Maximizing the Impact of Your Referrals


What Is Not A Good Referral


When somebody says to you, “Hey, you should call so and so,” do you think that’s a high-quality referral?

Of course, it’s not. It can be annoying when people say this to you, right? So, DON’T do this to others. Giving good referrals is about making an emotional investment in the success of another person. You are genuinely interested in trying to help someone else grow their business or achieve some other type of success through your introduction.

If you do not have the commitment to do what it takes to make a meaningful referral or you lack the personal brand credibility to open the door, you are much better off not doing anything at all.


What Is A Good Referral?


Giving a good referral does not mean it is automatically a done deal for the person being referred Yes, sometimes your personal brand credibility is so influential that if you make a referral, it is a done deal. But don’t put that kind of pressure on yourself.

When making a referral your goal should be to open a door in a way that legitimately connects the two people you are introducing. The person you are referring in is comfortable reaching out and the person he/she is trying to connect with is genuinely receptive to hearing his/her message.

A good barometer of whether you or not your referral is legitimate is if you can say to the person you are referring is:

“He/She is waiting for your call.”


The Best Personal Brands Give the Best Referrals


Personal branding impacts the caliber of the referrals you give in two important ways:

–      You must have ample personal brand credibility with the person to whom you are referring. In other words, the person you are calling on respects you and will be to receive your referral (e.g. “Sure, I would be happy to hear from Jane. Tell her to call me tomorrow between 9:00 -11:30am.”)

–      You must be willing to leverage that that personal brand credibility on behalf of other people. There are many people who have a lot of personal brand credibility who are not willing to use it on behalf of others. Either they are selfish or afraid to ask on behalf of others.

Here’s a case in point. I have a client of mine with a ton of personal brand credibility. I remember sharing this concept with him a few years ago. He said to me, “I could never do that.” He wasn’t selfish. He was just uncomfortable putting his personal brand on the line in case things went awry.

The bottom-line is, you may have all the personal brand credibility in the world, but if you’re not willing to pick up that phone or send that email to actively engage in trying to open the door, your referrals are worthless.

Tim Noonan of Lockton Insurance offers a great example of how giving referrals should be done. I met Tim at a one of Lockton’s national meetings. Lockton had invited me to come speak to their best and brightest producers. Tim liked what I had to say and graciously offered to help me grow my business.

One day not too long after the event I had spoken at, I received a phone call from Tim. He said he wanted to make some introductions for me right now. Was I ready?
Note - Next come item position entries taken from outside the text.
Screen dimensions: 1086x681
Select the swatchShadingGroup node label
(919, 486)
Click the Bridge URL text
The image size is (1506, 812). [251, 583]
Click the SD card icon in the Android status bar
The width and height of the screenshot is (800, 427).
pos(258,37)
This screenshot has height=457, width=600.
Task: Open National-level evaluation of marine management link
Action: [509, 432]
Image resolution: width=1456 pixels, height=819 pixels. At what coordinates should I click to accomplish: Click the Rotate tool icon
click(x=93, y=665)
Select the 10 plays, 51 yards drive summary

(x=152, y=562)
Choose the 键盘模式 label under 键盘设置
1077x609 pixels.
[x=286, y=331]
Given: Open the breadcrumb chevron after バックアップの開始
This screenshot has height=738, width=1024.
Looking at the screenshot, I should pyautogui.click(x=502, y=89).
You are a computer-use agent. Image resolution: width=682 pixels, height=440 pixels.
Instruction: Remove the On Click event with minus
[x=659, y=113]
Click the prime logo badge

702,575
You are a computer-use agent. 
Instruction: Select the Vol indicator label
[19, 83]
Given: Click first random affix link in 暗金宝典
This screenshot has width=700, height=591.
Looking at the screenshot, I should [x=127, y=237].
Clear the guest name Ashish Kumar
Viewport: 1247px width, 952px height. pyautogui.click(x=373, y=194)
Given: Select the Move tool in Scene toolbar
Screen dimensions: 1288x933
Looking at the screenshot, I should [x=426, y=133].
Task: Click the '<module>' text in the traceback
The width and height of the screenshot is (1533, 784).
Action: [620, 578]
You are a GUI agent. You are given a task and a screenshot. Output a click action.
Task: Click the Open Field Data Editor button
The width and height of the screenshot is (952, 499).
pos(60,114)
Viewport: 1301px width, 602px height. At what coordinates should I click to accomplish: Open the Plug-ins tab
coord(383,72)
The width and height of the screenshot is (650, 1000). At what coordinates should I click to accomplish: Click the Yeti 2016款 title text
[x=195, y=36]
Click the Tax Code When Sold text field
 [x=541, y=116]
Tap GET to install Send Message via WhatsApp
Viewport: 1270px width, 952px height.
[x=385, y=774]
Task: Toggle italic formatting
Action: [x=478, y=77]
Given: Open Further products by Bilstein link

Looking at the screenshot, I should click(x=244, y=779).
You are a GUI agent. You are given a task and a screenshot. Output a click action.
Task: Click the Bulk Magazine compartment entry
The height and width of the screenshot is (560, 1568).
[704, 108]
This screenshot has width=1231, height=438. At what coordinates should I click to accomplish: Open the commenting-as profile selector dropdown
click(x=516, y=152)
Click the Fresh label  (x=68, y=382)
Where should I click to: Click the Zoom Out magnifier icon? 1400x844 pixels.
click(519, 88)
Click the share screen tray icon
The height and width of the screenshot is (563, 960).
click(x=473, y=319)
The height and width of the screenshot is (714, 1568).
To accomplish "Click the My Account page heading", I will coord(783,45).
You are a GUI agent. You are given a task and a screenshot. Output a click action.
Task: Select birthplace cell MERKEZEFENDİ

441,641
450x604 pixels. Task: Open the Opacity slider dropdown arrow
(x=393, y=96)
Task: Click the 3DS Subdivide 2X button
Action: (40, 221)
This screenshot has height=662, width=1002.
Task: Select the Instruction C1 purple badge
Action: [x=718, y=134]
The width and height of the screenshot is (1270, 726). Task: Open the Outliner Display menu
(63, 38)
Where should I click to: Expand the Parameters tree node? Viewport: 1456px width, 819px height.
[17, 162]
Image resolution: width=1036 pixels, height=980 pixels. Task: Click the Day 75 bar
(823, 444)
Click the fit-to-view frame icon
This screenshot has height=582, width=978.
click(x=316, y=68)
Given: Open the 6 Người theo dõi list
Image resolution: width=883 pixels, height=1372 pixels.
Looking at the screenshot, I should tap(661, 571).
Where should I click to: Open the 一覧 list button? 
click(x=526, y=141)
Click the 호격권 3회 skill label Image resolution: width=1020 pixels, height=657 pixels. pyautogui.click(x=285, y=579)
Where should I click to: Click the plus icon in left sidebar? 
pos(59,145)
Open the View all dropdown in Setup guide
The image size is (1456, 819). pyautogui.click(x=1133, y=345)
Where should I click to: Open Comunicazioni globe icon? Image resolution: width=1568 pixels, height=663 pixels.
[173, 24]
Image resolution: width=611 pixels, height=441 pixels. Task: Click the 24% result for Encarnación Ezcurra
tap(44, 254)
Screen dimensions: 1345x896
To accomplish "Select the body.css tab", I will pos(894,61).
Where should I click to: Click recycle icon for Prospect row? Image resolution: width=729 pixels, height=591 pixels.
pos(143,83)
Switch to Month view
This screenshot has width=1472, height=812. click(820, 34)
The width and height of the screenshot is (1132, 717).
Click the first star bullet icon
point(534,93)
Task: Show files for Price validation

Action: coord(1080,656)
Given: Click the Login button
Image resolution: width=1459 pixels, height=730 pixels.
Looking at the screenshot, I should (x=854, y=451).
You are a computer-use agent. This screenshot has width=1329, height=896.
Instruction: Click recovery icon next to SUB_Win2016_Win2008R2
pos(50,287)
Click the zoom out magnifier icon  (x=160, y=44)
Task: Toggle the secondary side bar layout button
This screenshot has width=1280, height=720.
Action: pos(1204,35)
I wasn’t sure what he had in mind, but you never look a gift horse in the mouth. “I am ready, I said.

Unbeknownst to me, Tim’s assistant, Diane was on the line. He than proceeded to instruct Diane to dial the number of one of his colleagues. This colleague’s assistant picked up and Tim said, “Hi Mary, it’s Tim Noonan is Bill there?”

“Sure, hold on a minute,” she said.

Moments later Bill got on the phone. With me on the line, Tim explained to Bill what I did and suggested we connect. Bill agreed. Bill and I meet a week or so later. Tim did this same thing with four other colleagues.

This is exactly how it is supposed to be done. Tim had great personal brand credibility with the people he was introducing me to and was willing to leverage it in behalf of somebody else who he wanted to help get to the next level.


A Simple Formula


Here is a simple referral checklist to help ensure you give good referrals:

–      Make actual contact to the person you want to make the introduction to
–      Be clear who you are referring to them
–      Be clear why you are referring them
–      Get confirmation that he/she will take the call of the person you are referring


Three Strategies to Maximize the Referrals You Receive


1.      In Person is Best

”Just get me in front of the person” is what I always say to colleagues when they ask me, “What’s the best way to refer you in?” It’s not because I think I am awesome, but rather I have worked very hard to perfect my messages. I know I can tell the story of me, my products and my services, better than anybody else can. When someone opens the door with the question, “What’s the best way to introduce you?”, be ready to ask them “Can you get me in front of them?”.

2.     Over the Phone is the Next Best Way

When the person is not in a geographically desirable place (e.g. Out of state or in a city that is very far away), ask your colleague who is referring you in if he/she can get you on the phone with the person they are trying to connect you with. The reasoning is the same as above.

YOU want to tell YOUR story. No matter how well-intentioned someone may be, he/she is just not going to be able to:

–      Tell your story the way you want them to tell it
–      Introduce you the way you want to be introduced

3.     How to Use Email to Maximize Your Introduction

Sometimes, people want to make introductions, but just don’t have the time. You must make it super easy for them. One way is by crafting an email they can cut and paste under their signature. Here’s a four-step process to make sure you do this the right way:

–      Ask for permission to put something together for them to review
–      Give them permission to make changes so it reflects their voice,
–      Ask them to send your email to their contacts.
–      Ask them to CC you on it so you are in the loop


Always Let Your Referral Source Know How It Went


Remember, your referral source put his/her personal brand on the line so make sure you let them know how it went. There are two reasons for this:

–      To say “Thank You” regardless of how the referral turns out
–      If the person who said, “Sure, have him call me” doesn’t take the call your referral source will want to know.

If you follow these simple rules of referral etiquette you will 10X’s the quality of the referrals you give and the referrals you give.